Radioisotope dating of rocks in the Grand Canyon
by Andrew A. Snelling
Photo by Andrew A. Snelling
Figure 1. Crystalline rocks—light-coloured and pink granites,
and darker metamorphic rocks—within the Inner Gorge of Grand Canyon.
Rafting through Grand Canyon, northern Arizona, is a most exhilarating and enjoyable
experience. Deep below the rim, the crystalline basement rocks tower above the turbulent
Colorado River. Official publications say these rocks are more than a billion years
old, but when the methods used to date them are carefully examined, a totally different
story is discovered.
Clearly visible in the walls of the Inner Gorge are spectacular light-coloured rocks,
such as the pink granites,1 which stand out starkly against the darker,
metamorphic rocks2 (figures 1 and 2). The latter are former sedimentary
and volcanic layers that have been transformed (metamorphosed) by heat and pressure
during intense geologic upheavals in the past.
Figure 2. Schematic geologic diagram of the rock layers in Grand
Canyon. The crystalline rocks of the Inner Gorge are below the horizontal strata
of the main canyon walls (after Austin, ref. 13).

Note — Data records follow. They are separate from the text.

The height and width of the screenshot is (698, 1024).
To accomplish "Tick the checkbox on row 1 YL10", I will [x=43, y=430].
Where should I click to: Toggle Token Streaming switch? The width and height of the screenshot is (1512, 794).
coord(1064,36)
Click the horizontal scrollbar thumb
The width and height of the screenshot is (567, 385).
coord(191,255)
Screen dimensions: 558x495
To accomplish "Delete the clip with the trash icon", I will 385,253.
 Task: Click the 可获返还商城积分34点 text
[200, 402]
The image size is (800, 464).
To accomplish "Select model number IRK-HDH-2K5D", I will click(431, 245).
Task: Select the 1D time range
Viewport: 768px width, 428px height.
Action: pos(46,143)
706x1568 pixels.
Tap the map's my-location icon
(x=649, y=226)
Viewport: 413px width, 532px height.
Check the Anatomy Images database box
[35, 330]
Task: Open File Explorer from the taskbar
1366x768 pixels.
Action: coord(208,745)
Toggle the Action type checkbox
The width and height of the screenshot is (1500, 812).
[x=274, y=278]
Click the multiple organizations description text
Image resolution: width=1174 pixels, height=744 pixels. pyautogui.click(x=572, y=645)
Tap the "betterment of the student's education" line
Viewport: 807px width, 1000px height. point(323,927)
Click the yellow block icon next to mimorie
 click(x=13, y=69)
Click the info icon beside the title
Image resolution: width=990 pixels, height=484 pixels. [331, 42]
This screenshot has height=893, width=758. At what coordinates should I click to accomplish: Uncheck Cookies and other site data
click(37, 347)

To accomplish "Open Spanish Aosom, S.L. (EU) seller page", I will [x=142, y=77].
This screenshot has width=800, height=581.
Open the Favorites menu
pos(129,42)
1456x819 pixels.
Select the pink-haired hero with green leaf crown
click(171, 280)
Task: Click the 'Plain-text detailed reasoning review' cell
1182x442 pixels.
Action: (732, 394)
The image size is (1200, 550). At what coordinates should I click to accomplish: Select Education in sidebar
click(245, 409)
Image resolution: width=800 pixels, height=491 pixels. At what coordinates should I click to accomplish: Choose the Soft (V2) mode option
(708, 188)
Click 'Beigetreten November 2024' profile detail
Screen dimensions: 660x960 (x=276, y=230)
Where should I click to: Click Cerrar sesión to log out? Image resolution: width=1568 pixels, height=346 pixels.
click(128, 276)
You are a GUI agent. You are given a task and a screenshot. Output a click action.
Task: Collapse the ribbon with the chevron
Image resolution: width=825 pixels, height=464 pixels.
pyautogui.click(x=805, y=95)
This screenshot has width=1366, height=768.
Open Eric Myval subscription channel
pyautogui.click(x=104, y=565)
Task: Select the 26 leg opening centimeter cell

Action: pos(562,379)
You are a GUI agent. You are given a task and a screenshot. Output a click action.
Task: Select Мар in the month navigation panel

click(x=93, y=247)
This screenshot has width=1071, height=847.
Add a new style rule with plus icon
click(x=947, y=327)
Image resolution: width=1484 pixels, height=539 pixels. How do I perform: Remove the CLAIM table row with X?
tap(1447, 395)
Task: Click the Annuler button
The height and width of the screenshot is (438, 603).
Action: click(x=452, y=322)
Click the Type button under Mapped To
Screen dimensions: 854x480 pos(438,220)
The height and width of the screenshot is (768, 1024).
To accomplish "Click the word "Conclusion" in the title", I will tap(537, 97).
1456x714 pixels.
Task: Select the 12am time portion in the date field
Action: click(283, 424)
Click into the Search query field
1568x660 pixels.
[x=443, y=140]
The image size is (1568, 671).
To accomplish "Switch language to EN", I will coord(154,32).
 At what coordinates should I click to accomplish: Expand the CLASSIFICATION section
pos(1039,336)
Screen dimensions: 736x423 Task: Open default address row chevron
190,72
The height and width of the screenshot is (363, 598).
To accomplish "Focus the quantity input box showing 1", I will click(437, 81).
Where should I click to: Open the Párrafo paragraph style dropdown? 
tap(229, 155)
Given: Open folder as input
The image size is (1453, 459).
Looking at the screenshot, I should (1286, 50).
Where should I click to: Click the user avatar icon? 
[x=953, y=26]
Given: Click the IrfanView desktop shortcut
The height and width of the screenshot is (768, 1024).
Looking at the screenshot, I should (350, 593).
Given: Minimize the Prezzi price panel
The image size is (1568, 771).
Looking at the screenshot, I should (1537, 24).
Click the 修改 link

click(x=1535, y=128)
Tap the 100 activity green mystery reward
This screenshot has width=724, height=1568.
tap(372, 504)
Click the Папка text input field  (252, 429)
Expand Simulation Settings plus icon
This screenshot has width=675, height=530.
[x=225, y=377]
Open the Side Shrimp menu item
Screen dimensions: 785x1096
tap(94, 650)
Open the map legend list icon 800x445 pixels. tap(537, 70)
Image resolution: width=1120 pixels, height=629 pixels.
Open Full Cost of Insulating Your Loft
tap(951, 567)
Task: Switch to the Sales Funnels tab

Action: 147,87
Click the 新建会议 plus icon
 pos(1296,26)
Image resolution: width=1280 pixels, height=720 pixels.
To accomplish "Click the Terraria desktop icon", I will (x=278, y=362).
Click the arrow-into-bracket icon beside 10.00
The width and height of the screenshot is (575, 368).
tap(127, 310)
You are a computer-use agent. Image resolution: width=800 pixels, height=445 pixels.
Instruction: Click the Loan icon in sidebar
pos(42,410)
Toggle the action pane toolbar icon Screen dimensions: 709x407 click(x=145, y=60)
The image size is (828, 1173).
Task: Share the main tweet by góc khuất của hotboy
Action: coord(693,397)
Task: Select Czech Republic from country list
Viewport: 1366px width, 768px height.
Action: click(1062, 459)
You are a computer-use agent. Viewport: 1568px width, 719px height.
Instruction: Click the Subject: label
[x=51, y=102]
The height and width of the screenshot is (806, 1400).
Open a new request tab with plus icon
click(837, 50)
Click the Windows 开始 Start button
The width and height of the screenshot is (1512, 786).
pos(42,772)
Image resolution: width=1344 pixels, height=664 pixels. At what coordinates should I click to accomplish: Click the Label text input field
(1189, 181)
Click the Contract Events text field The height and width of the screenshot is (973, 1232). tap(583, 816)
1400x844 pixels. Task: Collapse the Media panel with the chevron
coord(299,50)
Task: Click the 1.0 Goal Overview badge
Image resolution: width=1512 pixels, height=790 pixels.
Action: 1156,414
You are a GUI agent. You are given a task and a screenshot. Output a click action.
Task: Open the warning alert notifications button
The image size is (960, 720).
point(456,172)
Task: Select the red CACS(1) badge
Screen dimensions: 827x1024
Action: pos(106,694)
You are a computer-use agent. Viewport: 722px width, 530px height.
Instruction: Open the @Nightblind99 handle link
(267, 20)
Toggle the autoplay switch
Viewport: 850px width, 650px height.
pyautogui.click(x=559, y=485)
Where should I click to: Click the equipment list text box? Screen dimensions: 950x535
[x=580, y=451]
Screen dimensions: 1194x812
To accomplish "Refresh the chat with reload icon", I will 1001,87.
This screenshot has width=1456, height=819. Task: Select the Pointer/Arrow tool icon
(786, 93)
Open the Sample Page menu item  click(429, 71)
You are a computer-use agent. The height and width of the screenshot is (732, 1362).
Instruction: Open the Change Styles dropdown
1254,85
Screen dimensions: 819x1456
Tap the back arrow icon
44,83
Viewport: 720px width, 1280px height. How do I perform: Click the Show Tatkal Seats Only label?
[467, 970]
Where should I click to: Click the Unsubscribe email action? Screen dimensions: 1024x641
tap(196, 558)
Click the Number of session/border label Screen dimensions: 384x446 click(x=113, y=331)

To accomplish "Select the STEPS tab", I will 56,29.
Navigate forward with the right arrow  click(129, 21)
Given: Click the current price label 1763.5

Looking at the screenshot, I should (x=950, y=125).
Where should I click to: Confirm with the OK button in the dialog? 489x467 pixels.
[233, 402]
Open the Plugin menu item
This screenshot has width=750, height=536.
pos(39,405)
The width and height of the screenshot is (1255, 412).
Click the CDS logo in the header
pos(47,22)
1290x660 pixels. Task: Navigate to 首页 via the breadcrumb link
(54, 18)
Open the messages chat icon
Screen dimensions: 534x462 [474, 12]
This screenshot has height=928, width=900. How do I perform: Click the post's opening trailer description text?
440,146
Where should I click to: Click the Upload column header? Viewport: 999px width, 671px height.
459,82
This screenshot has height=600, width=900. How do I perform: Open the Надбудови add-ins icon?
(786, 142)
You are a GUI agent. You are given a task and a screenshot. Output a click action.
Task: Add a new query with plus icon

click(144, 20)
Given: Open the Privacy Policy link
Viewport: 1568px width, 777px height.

Among these volcanic layers are distinctive dark-coloured rocks called amphibolites3
(figure 3). These were once flows of basalt lava, up to tens of metres thick (figure
4). Some outcrops reveal round pillow structures, showing that the basalt lavas
erupted under water.
How old are the rocks?
Based on radiometric dating, long-age geologists say that the basalt lavas erupted
1,745 million years ago4 and were metamorphosed some 1,700 million years
ago.5 Many people, including many scientists, accept these dates as absolute
truth. They believe that when different radio-dating methods are used on the same
rocks, they will all yield the same age. But the quest to test this belief by sampling
rocks from deep within Grand Canyon has found it is not true.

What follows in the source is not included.